1/10/2007: 10:38 pm: RobertSpeech

Today WSJ Online had a half decent article on speech recognition. The writer provided reasonable coverage of the field, without being too negative. Microsoft continues to help out the whole field by drawing more attention to speech recognition. While Microsoft hasn’t invested quite as much into promoting speech recognition as I had hoped after the debut of Speech Server, what they have done even up to now has still been a big help for us all.
I must beg to differ, though, with the implication of the article’s title “After Years of Effort, Voice Recognition Is Starting to Work”. Speech recognition does work and it has worked for quite some time. No, it’s not perfect and no, it doesn’t work equally well for everyone, but search engines don’t work perfectly for everyone either.

Maybe it’s an unjustified hypothesis on my part, but I think people have learned over time how to better serve themselves on the web by using more meaningful terms in their search queries. Maybe I’m wrong and people can’t be trained through experience, but I think that most people will figure out how to improve the results they get from search engines. Also, with enough experience with using vendors’ websites, people get used to the basic flow of web user interfaces and are better able to serve themselves.

I think the same thing will happen as people get more experience interacting with speech applications. And, without a doubt, people will get more chances every day to do this. At my company, we see every day growing interest in the deployment of speech applications to offer cost effective and good quality customer service. The cost advantage is just too appealing for many merchants and service companies.

“For all of my fascination with the technology of speech recognition, I, too, would rather have a person on the other end;”

I think a decade or so ago people might have said the same thing about interacting with a bank teller instead of an ATM. Or even farther back in time, about having a gas station attendant pump their gas. But there are significat costs in having other people handle these transactions for us, which is why those tasks have been almost completely converted to self service.
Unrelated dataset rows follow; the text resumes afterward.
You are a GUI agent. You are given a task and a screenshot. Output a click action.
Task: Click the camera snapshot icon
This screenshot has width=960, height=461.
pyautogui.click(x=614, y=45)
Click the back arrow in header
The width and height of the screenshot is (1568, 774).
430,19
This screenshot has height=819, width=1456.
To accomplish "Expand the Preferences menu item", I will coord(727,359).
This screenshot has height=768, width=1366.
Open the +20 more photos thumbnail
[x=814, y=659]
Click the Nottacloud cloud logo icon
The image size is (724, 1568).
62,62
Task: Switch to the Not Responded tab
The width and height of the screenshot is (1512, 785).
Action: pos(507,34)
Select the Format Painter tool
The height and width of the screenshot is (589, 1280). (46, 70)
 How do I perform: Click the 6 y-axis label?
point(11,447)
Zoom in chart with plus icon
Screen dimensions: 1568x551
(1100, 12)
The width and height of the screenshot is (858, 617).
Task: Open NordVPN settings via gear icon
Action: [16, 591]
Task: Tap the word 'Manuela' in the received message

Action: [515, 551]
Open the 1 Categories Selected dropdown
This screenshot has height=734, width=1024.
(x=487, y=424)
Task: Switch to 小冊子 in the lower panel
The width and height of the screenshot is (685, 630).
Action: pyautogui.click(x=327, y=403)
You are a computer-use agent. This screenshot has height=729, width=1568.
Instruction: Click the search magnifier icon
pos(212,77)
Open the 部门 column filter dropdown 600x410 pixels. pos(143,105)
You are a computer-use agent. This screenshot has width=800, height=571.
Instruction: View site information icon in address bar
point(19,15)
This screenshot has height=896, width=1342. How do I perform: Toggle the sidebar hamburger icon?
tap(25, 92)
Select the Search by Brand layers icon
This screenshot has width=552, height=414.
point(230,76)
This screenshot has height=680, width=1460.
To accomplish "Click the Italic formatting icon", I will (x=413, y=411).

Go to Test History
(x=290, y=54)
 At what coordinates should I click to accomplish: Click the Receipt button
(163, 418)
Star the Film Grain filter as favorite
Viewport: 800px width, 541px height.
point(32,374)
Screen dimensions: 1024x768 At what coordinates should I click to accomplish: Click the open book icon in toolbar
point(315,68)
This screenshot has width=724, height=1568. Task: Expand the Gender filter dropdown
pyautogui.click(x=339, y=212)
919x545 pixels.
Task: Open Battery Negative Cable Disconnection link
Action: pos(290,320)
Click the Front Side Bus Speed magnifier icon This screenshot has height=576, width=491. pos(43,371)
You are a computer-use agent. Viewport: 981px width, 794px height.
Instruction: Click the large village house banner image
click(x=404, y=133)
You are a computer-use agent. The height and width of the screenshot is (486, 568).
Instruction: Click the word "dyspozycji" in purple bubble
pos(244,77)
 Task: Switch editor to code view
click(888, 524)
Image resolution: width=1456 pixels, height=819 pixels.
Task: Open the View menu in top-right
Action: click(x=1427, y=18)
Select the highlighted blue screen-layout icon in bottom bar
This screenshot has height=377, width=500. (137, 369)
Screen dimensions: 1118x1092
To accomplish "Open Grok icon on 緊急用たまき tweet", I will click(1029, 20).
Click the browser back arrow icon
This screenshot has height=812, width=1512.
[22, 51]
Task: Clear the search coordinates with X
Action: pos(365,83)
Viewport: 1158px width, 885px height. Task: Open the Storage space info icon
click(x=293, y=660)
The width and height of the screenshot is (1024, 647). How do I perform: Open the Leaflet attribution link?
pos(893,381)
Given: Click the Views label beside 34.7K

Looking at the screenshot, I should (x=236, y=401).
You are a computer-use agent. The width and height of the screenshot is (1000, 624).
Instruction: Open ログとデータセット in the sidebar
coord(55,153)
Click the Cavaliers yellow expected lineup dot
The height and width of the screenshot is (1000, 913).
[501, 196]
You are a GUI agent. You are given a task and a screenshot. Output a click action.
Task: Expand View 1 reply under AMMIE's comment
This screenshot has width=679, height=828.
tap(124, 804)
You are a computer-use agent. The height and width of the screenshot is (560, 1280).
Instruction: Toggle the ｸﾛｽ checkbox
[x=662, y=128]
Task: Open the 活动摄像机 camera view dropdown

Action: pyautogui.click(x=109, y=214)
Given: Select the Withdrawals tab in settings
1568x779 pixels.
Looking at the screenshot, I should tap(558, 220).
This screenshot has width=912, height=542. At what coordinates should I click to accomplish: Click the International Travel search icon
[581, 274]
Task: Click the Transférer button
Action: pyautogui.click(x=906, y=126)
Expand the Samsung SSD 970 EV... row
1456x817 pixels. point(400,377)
There are two obvious reasons that customers will accept self service. Faster and Cheaper. There are more, of course, but these two account for a lot.

Using an ATM instead of waiting in line for a bank teller will almost always be faster, and many banks also now charge for use of a teller. While people often complain about this practice, it’s not exactly novel. Many companies charge more for providing a level of service that costs them more to provide. It costs more to provide first class service on a plane flight, so the airlines charge more. The problem banks had is that they didn’t charge for use of a teller from the beginning. Since using a teller was free, they couldn’t give you a discount for using an ATM without giving away money.

Speech apps can obviously be faster if call centers are understaffed enough to create significant waits. This also isn’t novel. You usually wait in a bank lobby or at an airline checkin counter if you don’t want to use the ATM or kiosk. Supermarkets and hardware stores are even offering self checkout that can allow you to get out of the store faster.

Speech apps can also be cheaper if companies offer discounts for their use. Of course, this only works for revenue producing transactions. Since the easiest transactions to automate don’t produce revenue (store locator, account balance, reservation confirmation), you have to focus on Faster for these transactions when implementing them. But, speech apps that automate purchases could gain greater adoption if consumers were offered better prices or other rewards. Offering rewards for using speech self service can also work for non revenue producing transactions, e.g., airlines sometimes offer frequent flyer miles for online checkin, but you may need to track the rewards to make sure they aren’t abused. Rewarding online checkin works, because you can do it only once per flight.